FSCNMF: Fusing Structure and Content via Non-negative Matrix Factorization for Embedding Information Networks
Abstract
Analysis and visualization of an information network can be facilitated better using an appropriate embedding of the network. Network embedding learns a compact low-dimensional vector representation for each node of the network, and uses this lower dimensional representation for different network analysis tasks. Only the structure of the network is considered by a majority of the current embedding algorithms. However, some content is associated with each node, in most of the practical applications, which can help to understand the underlying semantics of the network. It is not straightforward to integrate the content of each node in the current state-of-the-art network embedding methods. In this paper, we propose a nonnegative matrix factorization based optimization framework, namely FSCNMF which considers both the network structure and the content of the nodes while learning a lower dimensional representation of each node in the network. Our approach systematically regularizes structure based on content and vice versa to exploit the consistency between the structure and content to the best possible extent.
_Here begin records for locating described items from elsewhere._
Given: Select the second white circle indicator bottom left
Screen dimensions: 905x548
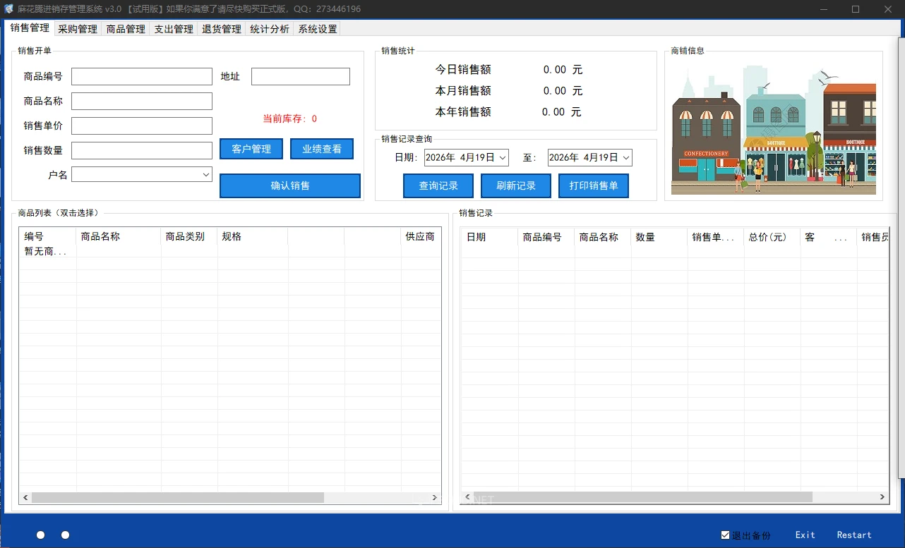Looking at the screenshot, I should [x=65, y=535].
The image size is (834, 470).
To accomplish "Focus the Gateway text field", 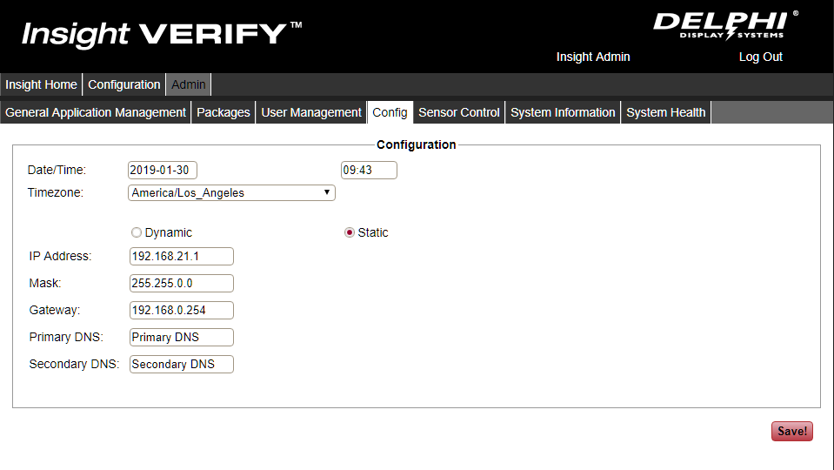I will point(181,310).
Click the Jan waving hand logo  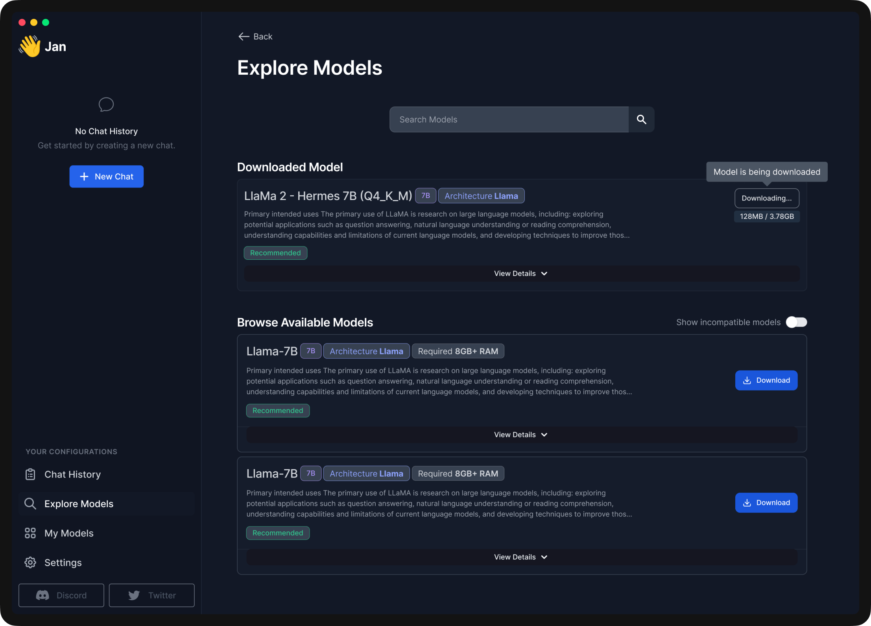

We further extend the basic FSCNMF to an advanced method, namely FSCNMF++ to capture the higher order proximities in the network. We conduct experiments on real world information networks for different types of machine learning applications such as node clustering, visualization, and multi-class classification. The results show that our method can represent the network significantly better than the state-of-the-art algorithms and improve the performance across all the applications that we consider.